─── Supplied material ───

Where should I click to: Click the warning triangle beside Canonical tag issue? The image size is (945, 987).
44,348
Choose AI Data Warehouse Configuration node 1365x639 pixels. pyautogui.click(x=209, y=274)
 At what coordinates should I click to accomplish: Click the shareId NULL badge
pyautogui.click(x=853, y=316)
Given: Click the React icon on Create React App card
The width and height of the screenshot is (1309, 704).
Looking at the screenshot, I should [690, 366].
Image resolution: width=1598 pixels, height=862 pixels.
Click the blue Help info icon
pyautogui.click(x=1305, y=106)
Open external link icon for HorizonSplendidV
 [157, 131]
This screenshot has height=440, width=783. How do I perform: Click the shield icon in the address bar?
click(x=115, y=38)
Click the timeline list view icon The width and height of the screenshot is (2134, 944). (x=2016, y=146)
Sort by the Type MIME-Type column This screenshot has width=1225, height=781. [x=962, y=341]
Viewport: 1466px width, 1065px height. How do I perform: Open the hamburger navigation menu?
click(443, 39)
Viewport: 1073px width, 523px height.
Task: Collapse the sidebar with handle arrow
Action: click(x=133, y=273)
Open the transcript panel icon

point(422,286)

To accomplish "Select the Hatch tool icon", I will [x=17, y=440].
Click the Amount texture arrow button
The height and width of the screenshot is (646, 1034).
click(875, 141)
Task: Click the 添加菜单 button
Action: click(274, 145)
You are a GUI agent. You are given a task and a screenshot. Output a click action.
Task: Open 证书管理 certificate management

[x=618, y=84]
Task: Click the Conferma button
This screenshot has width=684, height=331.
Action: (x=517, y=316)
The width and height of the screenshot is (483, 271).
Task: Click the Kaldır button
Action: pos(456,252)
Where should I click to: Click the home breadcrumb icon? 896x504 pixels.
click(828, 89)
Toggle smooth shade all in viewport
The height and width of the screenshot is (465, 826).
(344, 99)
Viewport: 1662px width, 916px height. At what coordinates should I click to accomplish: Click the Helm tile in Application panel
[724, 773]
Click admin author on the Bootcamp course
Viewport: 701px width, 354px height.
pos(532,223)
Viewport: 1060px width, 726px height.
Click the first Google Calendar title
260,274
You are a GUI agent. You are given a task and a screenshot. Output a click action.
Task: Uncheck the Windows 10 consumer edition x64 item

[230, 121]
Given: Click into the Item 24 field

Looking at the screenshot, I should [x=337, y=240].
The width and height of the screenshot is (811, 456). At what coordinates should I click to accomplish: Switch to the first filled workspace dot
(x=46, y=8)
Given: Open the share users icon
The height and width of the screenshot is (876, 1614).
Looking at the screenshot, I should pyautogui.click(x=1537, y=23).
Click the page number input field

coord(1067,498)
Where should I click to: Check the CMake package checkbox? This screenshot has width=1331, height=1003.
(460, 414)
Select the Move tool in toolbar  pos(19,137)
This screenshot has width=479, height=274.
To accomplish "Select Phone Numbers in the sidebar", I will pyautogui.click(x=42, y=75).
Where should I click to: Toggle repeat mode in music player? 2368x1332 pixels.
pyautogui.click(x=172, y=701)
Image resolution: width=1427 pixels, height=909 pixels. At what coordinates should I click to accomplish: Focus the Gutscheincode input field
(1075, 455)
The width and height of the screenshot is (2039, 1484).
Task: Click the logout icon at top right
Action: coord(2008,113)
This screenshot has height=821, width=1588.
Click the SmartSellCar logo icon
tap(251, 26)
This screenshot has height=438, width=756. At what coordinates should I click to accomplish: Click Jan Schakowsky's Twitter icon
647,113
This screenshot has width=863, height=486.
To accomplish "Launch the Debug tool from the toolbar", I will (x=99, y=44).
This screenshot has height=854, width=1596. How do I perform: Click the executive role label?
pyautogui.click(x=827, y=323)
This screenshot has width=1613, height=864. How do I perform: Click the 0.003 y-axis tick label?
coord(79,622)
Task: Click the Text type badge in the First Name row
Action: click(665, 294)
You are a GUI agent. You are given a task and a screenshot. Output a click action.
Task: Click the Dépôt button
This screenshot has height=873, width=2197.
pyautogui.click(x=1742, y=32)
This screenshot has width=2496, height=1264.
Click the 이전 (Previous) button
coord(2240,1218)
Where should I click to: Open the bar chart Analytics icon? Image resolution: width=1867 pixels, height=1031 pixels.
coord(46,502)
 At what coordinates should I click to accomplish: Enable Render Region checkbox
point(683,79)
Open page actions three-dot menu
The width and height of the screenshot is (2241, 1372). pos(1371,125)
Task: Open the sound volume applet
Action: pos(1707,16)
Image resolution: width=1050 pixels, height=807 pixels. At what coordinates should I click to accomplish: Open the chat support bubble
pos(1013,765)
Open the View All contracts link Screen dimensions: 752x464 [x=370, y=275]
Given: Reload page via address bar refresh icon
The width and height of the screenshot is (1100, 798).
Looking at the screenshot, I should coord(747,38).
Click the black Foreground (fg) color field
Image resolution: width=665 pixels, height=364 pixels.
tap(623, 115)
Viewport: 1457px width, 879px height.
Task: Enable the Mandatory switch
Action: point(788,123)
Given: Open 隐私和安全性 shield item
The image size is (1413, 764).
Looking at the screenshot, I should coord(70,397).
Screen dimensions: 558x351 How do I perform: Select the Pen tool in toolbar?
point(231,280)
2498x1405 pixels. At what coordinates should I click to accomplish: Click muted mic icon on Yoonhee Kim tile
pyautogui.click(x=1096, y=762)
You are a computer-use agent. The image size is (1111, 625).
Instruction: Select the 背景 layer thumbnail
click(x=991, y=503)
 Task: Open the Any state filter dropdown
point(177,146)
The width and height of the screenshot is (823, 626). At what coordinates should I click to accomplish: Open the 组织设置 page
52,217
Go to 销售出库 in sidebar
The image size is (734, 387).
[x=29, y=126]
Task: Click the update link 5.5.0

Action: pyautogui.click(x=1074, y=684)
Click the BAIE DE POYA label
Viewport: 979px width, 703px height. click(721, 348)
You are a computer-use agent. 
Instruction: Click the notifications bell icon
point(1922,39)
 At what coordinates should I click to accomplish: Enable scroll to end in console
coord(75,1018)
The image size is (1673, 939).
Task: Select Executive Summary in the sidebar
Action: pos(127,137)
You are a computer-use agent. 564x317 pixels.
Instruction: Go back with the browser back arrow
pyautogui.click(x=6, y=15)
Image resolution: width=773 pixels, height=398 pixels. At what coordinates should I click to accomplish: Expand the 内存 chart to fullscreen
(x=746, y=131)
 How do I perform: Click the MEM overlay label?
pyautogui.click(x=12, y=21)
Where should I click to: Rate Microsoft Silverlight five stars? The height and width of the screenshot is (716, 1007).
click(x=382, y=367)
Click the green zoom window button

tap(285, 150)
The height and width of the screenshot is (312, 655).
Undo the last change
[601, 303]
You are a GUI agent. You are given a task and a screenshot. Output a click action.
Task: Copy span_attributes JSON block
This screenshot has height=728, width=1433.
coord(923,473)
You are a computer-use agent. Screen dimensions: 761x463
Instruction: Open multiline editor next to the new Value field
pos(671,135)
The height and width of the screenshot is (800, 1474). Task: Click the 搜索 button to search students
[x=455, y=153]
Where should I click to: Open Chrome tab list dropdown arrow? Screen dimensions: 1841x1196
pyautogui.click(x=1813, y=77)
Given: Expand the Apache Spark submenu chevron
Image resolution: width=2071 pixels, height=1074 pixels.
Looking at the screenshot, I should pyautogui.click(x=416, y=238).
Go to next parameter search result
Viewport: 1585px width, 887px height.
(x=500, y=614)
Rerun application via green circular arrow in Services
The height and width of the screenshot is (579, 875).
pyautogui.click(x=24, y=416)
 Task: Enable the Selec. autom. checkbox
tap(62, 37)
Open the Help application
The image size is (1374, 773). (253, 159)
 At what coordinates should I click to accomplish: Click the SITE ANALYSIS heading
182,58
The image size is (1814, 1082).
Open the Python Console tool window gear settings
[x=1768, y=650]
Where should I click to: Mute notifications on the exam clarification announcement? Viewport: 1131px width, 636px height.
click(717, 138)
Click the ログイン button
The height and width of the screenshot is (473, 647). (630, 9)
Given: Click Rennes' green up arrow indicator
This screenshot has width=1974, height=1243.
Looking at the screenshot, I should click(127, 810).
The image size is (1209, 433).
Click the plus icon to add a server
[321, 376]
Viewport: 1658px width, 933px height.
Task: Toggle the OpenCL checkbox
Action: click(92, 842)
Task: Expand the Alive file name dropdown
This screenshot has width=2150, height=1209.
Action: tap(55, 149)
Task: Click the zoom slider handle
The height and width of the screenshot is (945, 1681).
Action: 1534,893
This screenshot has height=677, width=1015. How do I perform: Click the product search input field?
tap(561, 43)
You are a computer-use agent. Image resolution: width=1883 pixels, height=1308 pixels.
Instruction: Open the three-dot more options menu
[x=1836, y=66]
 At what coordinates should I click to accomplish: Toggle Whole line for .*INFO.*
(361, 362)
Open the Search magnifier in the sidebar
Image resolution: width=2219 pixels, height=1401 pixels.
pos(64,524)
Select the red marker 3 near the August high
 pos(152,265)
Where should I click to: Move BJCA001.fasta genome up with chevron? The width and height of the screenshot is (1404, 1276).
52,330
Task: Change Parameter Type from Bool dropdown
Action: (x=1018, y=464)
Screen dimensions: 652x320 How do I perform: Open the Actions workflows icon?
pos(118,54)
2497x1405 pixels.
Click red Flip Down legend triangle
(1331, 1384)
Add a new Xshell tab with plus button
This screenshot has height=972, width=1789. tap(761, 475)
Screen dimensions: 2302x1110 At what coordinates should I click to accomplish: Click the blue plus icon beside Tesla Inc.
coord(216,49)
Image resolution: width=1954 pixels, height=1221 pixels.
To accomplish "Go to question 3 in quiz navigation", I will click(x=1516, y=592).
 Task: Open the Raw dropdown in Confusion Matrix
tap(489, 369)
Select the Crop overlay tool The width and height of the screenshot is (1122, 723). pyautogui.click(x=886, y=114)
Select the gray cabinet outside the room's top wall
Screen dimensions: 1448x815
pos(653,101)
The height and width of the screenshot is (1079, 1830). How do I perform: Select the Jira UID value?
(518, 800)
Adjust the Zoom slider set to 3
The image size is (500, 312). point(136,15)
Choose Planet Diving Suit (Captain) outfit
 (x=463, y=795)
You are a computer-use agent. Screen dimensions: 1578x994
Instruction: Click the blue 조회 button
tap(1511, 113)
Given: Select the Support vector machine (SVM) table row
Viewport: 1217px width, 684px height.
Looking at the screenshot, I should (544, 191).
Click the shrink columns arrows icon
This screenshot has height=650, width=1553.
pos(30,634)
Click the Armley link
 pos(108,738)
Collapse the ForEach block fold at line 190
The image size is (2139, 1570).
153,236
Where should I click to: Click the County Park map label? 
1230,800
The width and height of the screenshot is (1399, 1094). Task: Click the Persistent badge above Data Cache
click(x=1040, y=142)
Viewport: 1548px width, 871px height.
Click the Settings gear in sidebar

───

## [What you have to do]
Send back exactly, with nothing added, the lines from the first line of the material above through the line holding "Image resolution: width=1598"; both ends are included.

## [Worked solution]
Where should I click to: Click the warning triangle beside Canonical tag issue? The image size is (945, 987).
44,348
Choose AI Data Warehouse Configuration node 1365x639 pixels. pyautogui.click(x=209, y=274)
 At what coordinates should I click to accomplish: Click the shareId NULL badge
pyautogui.click(x=853, y=316)
Given: Click the React icon on Create React App card
The width and height of the screenshot is (1309, 704).
Looking at the screenshot, I should [690, 366].
Image resolution: width=1598 pixels, height=862 pixels.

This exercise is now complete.